*Work order*.
Find the line with "No, thank you. (66, 1351)" and the line with "Hakkımızda (76, 2024)" in the entries below; output exactly those two lines, every line between them, and no others.

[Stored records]
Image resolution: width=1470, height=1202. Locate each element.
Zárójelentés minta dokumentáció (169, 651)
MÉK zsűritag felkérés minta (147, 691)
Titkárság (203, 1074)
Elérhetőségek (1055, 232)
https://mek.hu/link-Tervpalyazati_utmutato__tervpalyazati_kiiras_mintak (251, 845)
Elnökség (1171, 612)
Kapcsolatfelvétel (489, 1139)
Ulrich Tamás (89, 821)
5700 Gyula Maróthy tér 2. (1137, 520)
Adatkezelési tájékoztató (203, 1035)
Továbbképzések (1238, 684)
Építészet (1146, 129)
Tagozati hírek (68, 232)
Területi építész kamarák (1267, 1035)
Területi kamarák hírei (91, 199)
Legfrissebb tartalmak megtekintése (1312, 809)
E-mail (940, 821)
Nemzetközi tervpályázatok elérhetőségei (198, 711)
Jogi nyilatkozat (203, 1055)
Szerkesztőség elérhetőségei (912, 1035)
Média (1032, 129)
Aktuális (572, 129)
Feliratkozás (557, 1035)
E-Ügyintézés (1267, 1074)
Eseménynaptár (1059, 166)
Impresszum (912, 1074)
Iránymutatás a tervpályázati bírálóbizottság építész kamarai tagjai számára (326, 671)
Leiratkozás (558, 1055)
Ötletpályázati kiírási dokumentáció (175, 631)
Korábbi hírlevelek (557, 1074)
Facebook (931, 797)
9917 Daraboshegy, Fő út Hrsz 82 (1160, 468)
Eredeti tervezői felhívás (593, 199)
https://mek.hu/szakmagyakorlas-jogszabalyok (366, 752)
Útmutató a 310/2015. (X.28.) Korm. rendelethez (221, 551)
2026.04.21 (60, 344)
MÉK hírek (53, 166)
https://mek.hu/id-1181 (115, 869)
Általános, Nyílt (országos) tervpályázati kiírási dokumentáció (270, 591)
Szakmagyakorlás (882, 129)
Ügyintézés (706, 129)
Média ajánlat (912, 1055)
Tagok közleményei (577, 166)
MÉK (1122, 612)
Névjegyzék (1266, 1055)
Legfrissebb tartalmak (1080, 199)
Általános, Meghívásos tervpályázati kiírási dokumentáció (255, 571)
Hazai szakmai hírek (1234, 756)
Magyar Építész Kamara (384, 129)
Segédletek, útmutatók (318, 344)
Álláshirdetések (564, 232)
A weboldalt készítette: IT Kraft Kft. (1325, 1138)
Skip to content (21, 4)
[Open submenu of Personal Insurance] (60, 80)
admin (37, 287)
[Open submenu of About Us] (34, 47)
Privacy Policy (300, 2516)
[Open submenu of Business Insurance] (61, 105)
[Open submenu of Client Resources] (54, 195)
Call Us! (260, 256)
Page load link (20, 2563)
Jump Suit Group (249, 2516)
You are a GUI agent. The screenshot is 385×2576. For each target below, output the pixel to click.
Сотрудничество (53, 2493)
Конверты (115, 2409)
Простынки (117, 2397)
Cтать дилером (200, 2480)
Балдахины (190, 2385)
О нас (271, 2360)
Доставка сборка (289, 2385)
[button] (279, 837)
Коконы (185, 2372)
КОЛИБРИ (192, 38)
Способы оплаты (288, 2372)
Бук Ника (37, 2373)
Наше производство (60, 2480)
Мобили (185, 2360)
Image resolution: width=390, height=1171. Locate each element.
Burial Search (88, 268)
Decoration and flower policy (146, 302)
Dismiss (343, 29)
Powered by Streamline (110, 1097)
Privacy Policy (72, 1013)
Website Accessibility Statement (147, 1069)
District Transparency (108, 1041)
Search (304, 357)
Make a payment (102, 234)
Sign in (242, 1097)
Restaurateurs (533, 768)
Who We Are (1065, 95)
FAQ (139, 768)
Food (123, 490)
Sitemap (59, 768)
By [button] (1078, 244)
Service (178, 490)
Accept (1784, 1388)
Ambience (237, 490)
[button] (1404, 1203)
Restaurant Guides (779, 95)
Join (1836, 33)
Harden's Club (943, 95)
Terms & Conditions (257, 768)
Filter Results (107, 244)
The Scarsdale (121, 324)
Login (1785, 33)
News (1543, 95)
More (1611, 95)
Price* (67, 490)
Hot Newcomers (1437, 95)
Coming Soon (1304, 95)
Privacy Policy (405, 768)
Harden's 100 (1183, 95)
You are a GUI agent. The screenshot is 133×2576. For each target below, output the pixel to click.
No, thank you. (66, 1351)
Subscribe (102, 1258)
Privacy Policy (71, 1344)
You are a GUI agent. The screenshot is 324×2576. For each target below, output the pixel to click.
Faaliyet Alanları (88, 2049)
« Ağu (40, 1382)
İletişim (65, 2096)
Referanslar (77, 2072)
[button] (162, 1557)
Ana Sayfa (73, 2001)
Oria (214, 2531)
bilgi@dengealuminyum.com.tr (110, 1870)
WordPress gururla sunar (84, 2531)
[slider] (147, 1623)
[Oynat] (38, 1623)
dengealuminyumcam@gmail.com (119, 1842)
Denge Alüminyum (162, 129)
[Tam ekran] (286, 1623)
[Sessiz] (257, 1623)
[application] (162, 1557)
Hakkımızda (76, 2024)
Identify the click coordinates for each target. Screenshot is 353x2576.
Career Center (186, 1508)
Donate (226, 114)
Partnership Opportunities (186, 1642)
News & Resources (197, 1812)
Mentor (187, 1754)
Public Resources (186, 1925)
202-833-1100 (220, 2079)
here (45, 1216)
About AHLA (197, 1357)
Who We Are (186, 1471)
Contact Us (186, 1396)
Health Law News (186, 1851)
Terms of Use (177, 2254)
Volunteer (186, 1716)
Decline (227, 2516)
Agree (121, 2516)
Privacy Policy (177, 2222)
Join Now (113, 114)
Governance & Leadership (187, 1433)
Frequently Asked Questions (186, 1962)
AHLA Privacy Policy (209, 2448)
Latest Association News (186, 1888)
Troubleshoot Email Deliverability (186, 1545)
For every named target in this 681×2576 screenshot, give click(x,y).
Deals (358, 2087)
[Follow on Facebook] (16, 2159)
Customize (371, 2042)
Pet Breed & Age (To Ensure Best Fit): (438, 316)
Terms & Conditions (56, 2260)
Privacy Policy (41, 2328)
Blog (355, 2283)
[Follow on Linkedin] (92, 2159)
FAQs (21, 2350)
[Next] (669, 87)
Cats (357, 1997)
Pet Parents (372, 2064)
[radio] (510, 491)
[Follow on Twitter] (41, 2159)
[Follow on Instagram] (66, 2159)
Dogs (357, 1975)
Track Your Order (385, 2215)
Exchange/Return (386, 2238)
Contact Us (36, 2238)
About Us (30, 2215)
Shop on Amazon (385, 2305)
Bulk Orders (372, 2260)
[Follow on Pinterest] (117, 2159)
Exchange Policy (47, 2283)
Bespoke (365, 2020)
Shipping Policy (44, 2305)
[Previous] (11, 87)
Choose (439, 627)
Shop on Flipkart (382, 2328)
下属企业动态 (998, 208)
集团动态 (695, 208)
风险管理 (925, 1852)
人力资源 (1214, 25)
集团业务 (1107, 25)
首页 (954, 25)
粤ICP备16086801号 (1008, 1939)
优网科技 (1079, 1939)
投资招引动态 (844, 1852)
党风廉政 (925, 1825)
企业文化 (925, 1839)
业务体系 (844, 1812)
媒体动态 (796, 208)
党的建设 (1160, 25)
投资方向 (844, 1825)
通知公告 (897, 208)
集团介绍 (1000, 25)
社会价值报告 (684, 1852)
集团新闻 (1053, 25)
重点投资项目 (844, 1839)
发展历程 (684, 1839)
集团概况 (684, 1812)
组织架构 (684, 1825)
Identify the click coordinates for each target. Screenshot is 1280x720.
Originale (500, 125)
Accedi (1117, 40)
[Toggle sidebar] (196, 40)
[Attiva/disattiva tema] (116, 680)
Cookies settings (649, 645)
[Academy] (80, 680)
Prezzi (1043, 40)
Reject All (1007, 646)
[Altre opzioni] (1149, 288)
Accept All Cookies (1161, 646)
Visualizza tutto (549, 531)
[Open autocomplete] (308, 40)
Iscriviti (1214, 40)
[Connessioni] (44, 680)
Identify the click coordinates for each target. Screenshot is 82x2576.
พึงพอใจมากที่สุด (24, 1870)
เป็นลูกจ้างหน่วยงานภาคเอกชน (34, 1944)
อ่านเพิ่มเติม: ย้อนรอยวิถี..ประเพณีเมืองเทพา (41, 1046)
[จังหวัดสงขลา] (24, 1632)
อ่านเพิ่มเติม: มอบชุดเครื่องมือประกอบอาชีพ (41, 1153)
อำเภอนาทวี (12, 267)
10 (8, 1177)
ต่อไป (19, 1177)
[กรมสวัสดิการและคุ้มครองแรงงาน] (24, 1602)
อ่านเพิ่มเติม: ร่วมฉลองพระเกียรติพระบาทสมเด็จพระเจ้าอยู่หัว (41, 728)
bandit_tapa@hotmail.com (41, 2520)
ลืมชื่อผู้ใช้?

*Exercise output*.
No, thank you. (66, 1351)
Subscribe (102, 1258)
Privacy Policy (71, 1344)
You are a GUI agent. The screenshot is 324×2576. For each target below, output the pixel to click.
Faaliyet Alanları (88, 2049)
« Ağu (40, 1382)
İletişim (65, 2096)
Referanslar (77, 2072)
[button] (162, 1557)
Ana Sayfa (73, 2001)
Oria (214, 2531)
bilgi@dengealuminyum.com.tr (110, 1870)
WordPress gururla sunar (84, 2531)
[slider] (147, 1623)
[Oynat] (38, 1623)
dengealuminyumcam@gmail.com (119, 1842)
Denge Alüminyum (162, 129)
[Tam ekran] (286, 1623)
[Sessiz] (257, 1623)
[application] (162, 1557)
Hakkımızda (76, 2024)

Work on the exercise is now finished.